Atualmente, os EUA lideram em nível
mundial a
utilização dessa tecnologia. O Brasil ocupa o segundo posto em escala global,
considerando-se números absolutos. Mas o Brasil registra, também nessa área,
importantes desigualdades macrorregionais, com a situação
sendo melhor no Sul do que no Norte.
Na capital paulista, que em 2025 completa 40 anos de
uso ininterrupto da fluoretação da água, a medida é a principal responsável
pelo declínio na prevalência e severidade da cárie dentária. Em 1985, quando
teve início a fluoretação, apenas 5% das crianças paulistanas estavam livres da
doença na idade-índice de 12 anos, usada por epidemiologistas para comparações.
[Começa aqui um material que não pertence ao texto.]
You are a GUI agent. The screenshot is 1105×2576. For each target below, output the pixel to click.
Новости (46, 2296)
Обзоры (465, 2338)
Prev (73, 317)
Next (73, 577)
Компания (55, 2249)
Essa porcentagem se elevou para 40% em 2002 e alcançou 55% em 2023. O número
médio de dentes atingidos por cárie declinou de 6,5 em 1985
para 1,4 em 2023.
Se a decisão de Kennedy Jr fosse levada em conta na
capital paulista, esses números dão a medida do impacto brutalmente negativo
sobre a saúde bucal das crianças paulistanas. Em São Paulo, e no Brasil, o
emprego da tecnologia de fluoretação das águas para consumo humano, pela Sabesp
e demais empresas de tratamento da água, é amparada pela lei
6.050,
de 1974, corroborada pela lei 14.572, que instituiu em 2023 a Política Nacional
de Saúde Bucal. Baixo Guandu, no Espírito Santo, é a primeira cidade brasileira
em que a medida foi implementada, em 1953. Diferentemente dos EUA, no Brasil a
decisão sobre o tema não cabe, portanto, às autoridades locais de saúde e
saneamento, mas ao Congresso Nacional. Sua execução, porém, nos termos das leis
e normais nacionais, compete à empresa de tratamento da água que administra o
setor em cada cidade.
Por sua comprovada segurança e eficácia, a fluoretação
das águas de abastecimento público é recomendada por entidades de odontologia e
de saúde pública em todo o mundo. Inclusive pelo CDC dos EUA e
pela Organização Mundial da Saúde (OMS).
Mas Kennedy Jr anunciou também que o governo Trump
retirará os Estados Unidos da OMS já nos primeiros dias de governo. Essa decisão foi
duramente criticada, dentro e fora dos EUA, mas
foi tomada no dia da posse de Trump, por meio de uma “ordem
executiva”.
O país sediou, no pós-Guerra, a criação da OMS, instituída como um órgão da Organização
das Nações Unidas (ONU) em 17 de abril de 1948.
Nas últimas décadas a participação estadunidense
no financiamento da OMS, cujo orçamento anual é de cerca de US$ 6,8 bilhões, é
de aproximadamente US$ 450 milhões. Boa parte dos recursos da OMS tem origem em
doações de apoiadores não estatais. Dentre os países, a participação dos EUA
gira em torno de 20%, o que faz enorme diferença no orçamento. Mas Trump quer
dar outro destino a esse dinheiro. Porém, a saída dos EUA do órgão fragiliza
não apenas a OMS, mas a própria ONU – um conhecido instrumento de exercício do
poder imperial daquele país.
E prejudica, sobretudo, populações ao redor do mundo,
não apenas a população estadunidense, que ficará desprotegida de acordos
globais sobre epidemias e pandemias. Impactará forte e negativamente os povos
da África, da Ásia e da América Latina, regiões onde a OMS participa ativamente
nos esforços para assegurar proteção sanitária universal.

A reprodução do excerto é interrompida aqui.